SOURCE DATA Start Marker

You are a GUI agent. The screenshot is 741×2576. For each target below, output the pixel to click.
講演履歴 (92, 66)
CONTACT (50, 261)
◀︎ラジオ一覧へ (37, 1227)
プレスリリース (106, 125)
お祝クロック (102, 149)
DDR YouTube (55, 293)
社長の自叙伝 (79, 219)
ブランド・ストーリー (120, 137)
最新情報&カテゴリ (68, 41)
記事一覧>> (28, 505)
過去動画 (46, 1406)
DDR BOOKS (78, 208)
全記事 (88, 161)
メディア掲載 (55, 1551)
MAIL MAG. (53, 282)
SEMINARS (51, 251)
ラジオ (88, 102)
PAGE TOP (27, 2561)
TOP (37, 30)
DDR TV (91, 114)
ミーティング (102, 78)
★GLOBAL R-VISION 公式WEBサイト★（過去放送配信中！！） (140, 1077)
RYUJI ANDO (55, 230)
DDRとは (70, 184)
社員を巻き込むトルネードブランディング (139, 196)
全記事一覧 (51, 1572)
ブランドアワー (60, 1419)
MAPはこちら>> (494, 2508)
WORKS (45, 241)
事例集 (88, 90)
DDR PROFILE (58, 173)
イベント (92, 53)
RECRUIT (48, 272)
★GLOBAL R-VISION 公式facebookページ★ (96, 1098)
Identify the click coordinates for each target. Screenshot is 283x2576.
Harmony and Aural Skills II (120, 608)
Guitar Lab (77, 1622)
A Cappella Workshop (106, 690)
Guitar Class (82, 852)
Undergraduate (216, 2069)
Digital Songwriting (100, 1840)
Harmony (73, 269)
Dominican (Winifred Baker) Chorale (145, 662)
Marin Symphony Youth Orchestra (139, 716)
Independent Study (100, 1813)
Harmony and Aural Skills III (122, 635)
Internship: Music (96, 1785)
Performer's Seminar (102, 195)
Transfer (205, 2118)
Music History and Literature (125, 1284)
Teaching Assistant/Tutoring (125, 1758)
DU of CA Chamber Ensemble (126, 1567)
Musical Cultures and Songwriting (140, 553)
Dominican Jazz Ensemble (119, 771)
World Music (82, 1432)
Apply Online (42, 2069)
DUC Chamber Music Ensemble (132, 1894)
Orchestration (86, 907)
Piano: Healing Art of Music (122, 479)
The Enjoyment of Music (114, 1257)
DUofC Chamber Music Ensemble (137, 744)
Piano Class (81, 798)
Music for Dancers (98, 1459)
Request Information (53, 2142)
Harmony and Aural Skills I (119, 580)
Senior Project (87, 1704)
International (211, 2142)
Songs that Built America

SOURCE DATA End Marker

• **TASK DIRECTIONS**
Only one stretch of the records above is wanted: the lines between the one holding "DDR BOOKS (78, 208)" and the one holding "Music History and Literature (125, 1284)", inclusive, reproduced exactly.

• **EXPECTED OUTPUT**
DDR BOOKS (78, 208)
全記事 (88, 161)
メディア掲載 (55, 1551)
MAIL MAG. (53, 282)
SEMINARS (51, 251)
ラジオ (88, 102)
PAGE TOP (27, 2561)
TOP (37, 30)
DDR TV (91, 114)
ミーティング (102, 78)
★GLOBAL R-VISION 公式WEBサイト★（過去放送配信中！！） (140, 1077)
RYUJI ANDO (55, 230)
DDRとは (70, 184)
社員を巻き込むトルネードブランディング (139, 196)
全記事一覧 (51, 1572)
ブランドアワー (60, 1419)
MAPはこちら>> (494, 2508)
WORKS (45, 241)
事例集 (88, 90)
DDR PROFILE (58, 173)
イベント (92, 53)
RECRUIT (48, 272)
★GLOBAL R-VISION 公式facebookページ★ (96, 1098)
Identify the click coordinates for each target. Screenshot is 283x2576.
Harmony and Aural Skills II (120, 608)
Guitar Lab (77, 1622)
A Cappella Workshop (106, 690)
Guitar Class (82, 852)
Undergraduate (216, 2069)
Digital Songwriting (100, 1840)
Harmony (73, 269)
Dominican (Winifred Baker) Chorale (145, 662)
Marin Symphony Youth Orchestra (139, 716)
Independent Study (100, 1813)
Harmony and Aural Skills III (122, 635)
Internship: Music (96, 1785)
Performer's Seminar (102, 195)
Transfer (205, 2118)
Music History and Literature (125, 1284)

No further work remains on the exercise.